There are a lot of headlines today about tech getting a slap in the face on Wall Street — particularly Apple which is down more than 3%. These guys are actually down only a few percentage points but for the largest companies in the world, that translates to billions of dollars.

But while we wring our hands around a bit of a sell-off today in some of the largest companies in the world, here’s a not-so-subtle reminder that there’s at least another company that’s decided to go on a rapid rise in the past two years:

That’s Nvidia, a stock that might as well be in the FANG acronym at this point as a major growth stock (that’s Facebook, Amazon, Netflix and Google). Nvidia’s been on a complete tear in the past couple months (and the past few years) thanks to its major presence of the market for GPU technology, which stumbled into a critical component of machine learning technology.

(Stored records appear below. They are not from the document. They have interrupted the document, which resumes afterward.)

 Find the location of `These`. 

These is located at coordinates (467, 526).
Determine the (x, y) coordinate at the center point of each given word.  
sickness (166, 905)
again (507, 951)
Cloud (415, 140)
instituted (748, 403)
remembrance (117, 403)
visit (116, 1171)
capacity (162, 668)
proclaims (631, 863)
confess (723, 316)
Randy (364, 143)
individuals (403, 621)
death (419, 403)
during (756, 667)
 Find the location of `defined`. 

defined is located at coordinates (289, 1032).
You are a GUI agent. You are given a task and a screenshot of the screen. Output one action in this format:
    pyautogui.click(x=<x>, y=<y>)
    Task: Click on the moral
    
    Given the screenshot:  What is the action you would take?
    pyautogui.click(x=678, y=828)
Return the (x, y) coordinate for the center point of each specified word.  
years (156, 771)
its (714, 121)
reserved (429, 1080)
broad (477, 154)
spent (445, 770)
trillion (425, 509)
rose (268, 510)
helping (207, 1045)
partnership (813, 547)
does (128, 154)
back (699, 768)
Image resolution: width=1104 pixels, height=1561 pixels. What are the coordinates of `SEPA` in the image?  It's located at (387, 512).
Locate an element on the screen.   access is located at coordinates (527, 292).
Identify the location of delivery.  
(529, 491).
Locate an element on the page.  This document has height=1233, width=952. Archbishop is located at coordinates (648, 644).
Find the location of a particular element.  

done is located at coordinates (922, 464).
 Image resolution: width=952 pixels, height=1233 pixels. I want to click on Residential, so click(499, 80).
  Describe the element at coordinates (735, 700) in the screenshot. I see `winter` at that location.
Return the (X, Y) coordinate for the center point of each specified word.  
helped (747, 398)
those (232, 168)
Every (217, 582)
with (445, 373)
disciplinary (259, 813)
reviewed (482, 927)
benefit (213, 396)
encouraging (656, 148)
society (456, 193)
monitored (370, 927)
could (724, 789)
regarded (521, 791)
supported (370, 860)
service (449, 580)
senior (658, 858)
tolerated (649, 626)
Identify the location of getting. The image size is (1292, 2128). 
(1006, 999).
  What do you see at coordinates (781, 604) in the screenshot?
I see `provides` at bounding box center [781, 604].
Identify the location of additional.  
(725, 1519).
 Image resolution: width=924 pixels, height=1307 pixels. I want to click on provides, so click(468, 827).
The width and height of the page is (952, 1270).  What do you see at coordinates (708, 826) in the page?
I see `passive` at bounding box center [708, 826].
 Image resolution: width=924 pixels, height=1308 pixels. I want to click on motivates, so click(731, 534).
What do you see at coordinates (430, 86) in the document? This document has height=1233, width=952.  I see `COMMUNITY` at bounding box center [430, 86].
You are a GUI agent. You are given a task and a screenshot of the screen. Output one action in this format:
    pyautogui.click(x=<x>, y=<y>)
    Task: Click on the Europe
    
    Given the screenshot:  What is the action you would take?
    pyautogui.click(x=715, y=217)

Instead of normal CPUs, Nvidia’s windfall has been the wild demand for technology that can support emerging products like self-driving cars, image recognition and natural language processing.

Not surprisingly, Nvidia’s income more than doubled year-over-year when the company last reported its financial guts in May. Major car companies looking to power their self-driving efforts are going to need this kind of hardware. The larger companies like Google are working on their own kinds of hardware to power machine learning, but Nvidia for now can at least enjoy a head start and power the rest of the world for now.

Let’s also wind the clock back just a little further to two years:

Nvidia’s not down today, either — it’s flat. And here’s what it looks like since CES, which it held a massive keynote that included everything from self-driving cars to a demo of the wildly mediocrely-received Mass Effect: Andromeda. The Nintendo Switch also came out during this period, which you still probably can’t find a place to purchase right now:

Nvidia was more or less the star of CES amid a flurry of pressure on companies to start deploying increasingly complex machine learning algorithms. While there will still be plenty of demand for better gaming technology, nearly every major company in the world will be in a race against the other to show they have some kind of competitive edge — either in a voice assistant or a startup looking to power some new kind of technology with a massive pile of data.

For the sake of the rest of things, here’s Facebook in the last two years:

Anyway, happy lame stock day folks. Not everything is awful. Onwards and upwards.